Hedderman fishes’ wet flies with a spinning rod, an unconventional purist. He could catch fish in the Gobi Desert. Hedderman doesn’t move around much in the river, not nearly as much as I move around. He sees a couple of flat patches of water to his liking and casts to them; I roam, a restless fisherman. I was fishing lures, not a good choice as the river was shallow and there was lots of bottom moss to negotiate, but lures were all I had. 

Hedderman and I hardly said a word to each other for 4 hours. We fished while the light was turning from yellow to gold and from gold to orange, and then to purple. At dusk, a strange pinkish-blue spaceship of a cloud hovered over the river: I wondered if it contained space aliens or a small group of Oath Keepers. By then it was nearly dark, time to climb up the hill to head home. 

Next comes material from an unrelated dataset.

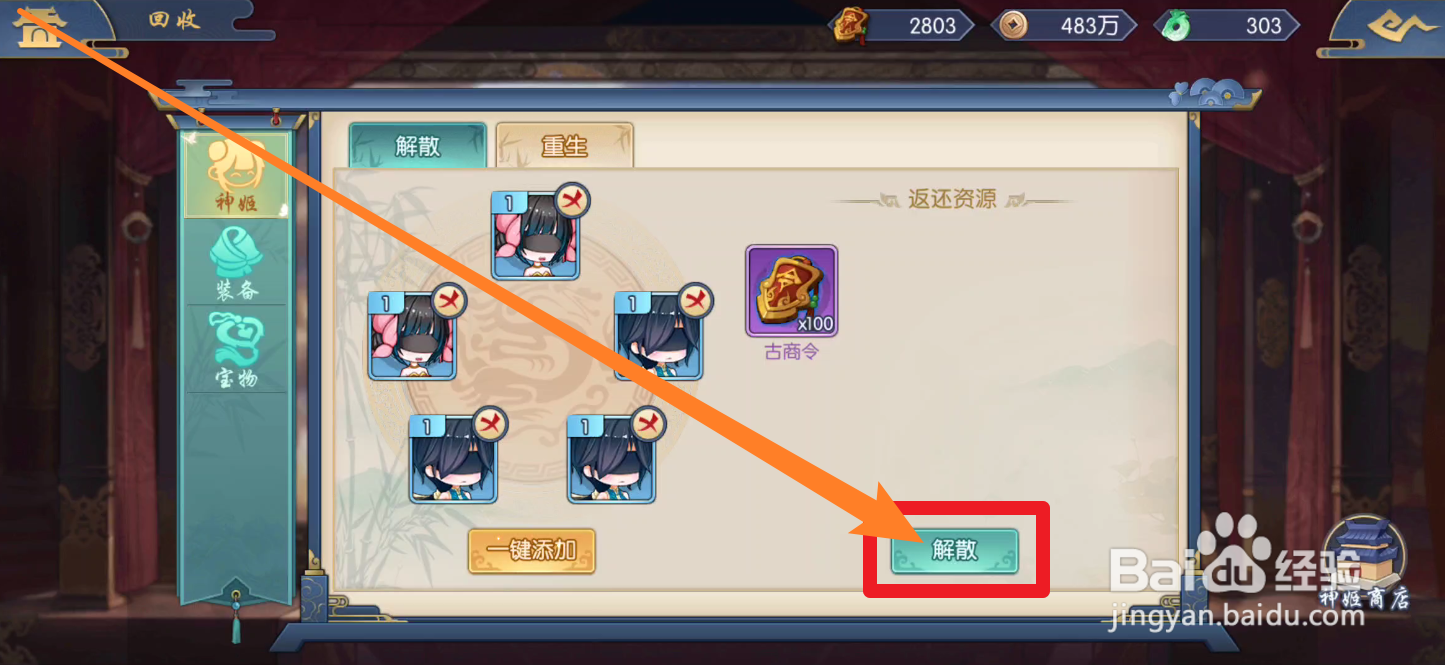Remove the bottom left character slot
Screen dimensions: 1445x665
(490, 424)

I thanked Hedderman for showing me his secret fishing sport and said goodbye, he going one way and I another. It had been a great day on the river, no question, and too long since I’d last gone fishing. Driving home I considered our extremes—Hedderman a country boy, me from the city; Hedderman a Trumper, me…? I don’t know what I am anymore, a liberal humanist, I suppose, who finds nearly nothing to cheer about in regard to the human condition.

 A 25-mile drive in the dark to the cabin, alone, only a few cars on the road, lots of time to think. Hedderman and I had come together of that warm late autumn day, out of doors, pulling on our waders to get into the great river, fishing the clear, rushing water. Maybe our extremes were holding us together, I thought, maybe it was the crackpots in the center who were causing all the problems.